→ **Brief**: Convert the records below into a numbered list with one item per line, and omit every blank line.

→ **Material provided**:
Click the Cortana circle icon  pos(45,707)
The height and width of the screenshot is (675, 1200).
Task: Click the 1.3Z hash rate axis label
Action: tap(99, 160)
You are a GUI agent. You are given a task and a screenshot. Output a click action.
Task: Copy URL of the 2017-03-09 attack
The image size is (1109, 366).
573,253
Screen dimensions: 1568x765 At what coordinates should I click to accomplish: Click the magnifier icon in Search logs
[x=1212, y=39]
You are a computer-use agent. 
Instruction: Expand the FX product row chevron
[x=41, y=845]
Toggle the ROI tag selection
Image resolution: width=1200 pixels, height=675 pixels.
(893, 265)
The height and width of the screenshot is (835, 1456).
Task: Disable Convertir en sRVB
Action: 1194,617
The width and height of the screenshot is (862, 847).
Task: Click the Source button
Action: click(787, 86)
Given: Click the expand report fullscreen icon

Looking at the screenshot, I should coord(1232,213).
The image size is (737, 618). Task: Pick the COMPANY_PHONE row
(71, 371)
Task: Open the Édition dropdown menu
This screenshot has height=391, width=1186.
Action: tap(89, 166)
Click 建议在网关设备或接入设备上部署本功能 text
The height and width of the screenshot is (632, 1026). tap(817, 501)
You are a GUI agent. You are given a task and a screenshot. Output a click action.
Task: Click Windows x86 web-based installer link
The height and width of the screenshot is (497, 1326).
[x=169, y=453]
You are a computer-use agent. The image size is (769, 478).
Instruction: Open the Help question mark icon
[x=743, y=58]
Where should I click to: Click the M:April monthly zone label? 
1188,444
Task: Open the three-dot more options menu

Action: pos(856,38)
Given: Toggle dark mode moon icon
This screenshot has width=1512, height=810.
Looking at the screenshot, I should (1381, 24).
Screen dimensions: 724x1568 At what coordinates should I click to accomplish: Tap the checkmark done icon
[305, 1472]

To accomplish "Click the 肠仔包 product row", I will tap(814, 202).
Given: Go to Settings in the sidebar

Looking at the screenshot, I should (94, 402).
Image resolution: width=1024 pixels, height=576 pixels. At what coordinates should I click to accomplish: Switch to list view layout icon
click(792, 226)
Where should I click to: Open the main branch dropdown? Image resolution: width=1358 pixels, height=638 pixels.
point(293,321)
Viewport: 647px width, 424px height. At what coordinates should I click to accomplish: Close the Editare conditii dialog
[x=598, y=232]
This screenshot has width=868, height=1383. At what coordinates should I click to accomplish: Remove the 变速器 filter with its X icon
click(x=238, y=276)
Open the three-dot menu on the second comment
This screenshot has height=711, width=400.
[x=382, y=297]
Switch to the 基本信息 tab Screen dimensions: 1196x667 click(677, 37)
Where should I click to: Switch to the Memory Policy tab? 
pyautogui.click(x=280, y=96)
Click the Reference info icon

→ **Response**:
1. Click the Cortana circle icon  pos(45,707)
2. The height and width of the screenshot is (675, 1200).
3. Task: Click the 1.3Z hash rate axis label
4. Action: tap(99, 160)
5. You are a GUI agent. You are given a task and a screenshot. Output a click action.
6. Task: Copy URL of the 2017-03-09 attack
7. The image size is (1109, 366).
8. 573,253
9. Screen dimensions: 1568x765 At what coordinates should I click to accomplish: Click the magnifier icon in Search logs
10. [x=1212, y=39]
11. You are a computer-use agent. 
12. Instruction: Expand the FX product row chevron
13. [x=41, y=845]
14. Toggle the ROI tag selection
15. Image resolution: width=1200 pixels, height=675 pixels.
16. (893, 265)
17. The height and width of the screenshot is (835, 1456).
18. Task: Disable Convertir en sRVB
19. Action: 1194,617
20. The width and height of the screenshot is (862, 847).
21. Task: Click the Source button
22. Action: click(787, 86)
23. Given: Click the expand report fullscreen icon
24. Looking at the screenshot, I should coord(1232,213).
25. The image size is (737, 618). Task: Pick the COMPANY_PHONE row
26. (71, 371)
27. Task: Open the Édition dropdown menu
28. This screenshot has height=391, width=1186.
29. Action: tap(89, 166)
30. Click 建议在网关设备或接入设备上部署本功能 text
31. The height and width of the screenshot is (632, 1026). tap(817, 501)
32. You are a GUI agent. You are given a task and a screenshot. Output a click action.
33. Task: Click Windows x86 web-based installer link
34. The height and width of the screenshot is (497, 1326).
35. [x=169, y=453]
36. You are a computer-use agent. The image size is (769, 478).
37. Instruction: Open the Help question mark icon
38. [x=743, y=58]
39. Where should I click to: Click the M:April monthly zone label? 
40. 1188,444
41. Task: Open the three-dot more options menu
42. Action: pos(856,38)
43. Given: Toggle dark mode moon icon
44. This screenshot has width=1512, height=810.
45. Looking at the screenshot, I should (1381, 24).
46. Screen dimensions: 724x1568 At what coordinates should I click to accomplish: Tap the checkmark done icon
47. [305, 1472]
48. To accomplish "Click the 肠仔包 product row", I will tap(814, 202).
49. Given: Go to Settings in the sidebar
50. Looking at the screenshot, I should (94, 402).
51. Image resolution: width=1024 pixels, height=576 pixels. At what coordinates should I click to accomplish: Switch to list view layout icon
52. click(792, 226)
53. Where should I click to: Open the main branch dropdown? Image resolution: width=1358 pixels, height=638 pixels.
54. point(293,321)
55. Viewport: 647px width, 424px height. At what coordinates should I click to accomplish: Close the Editare conditii dialog
56. [x=598, y=232]
57. This screenshot has width=868, height=1383. At what coordinates should I click to accomplish: Remove the 变速器 filter with its X icon
58. click(x=238, y=276)
59. Open the three-dot menu on the second comment
60. This screenshot has height=711, width=400.
61. [x=382, y=297]
62. Switch to the 基本信息 tab Screen dimensions: 1196x667 click(677, 37)
63. Where should I click to: Switch to the Memory Policy tab? 
64. pyautogui.click(x=280, y=96)
65. Click the Reference info icon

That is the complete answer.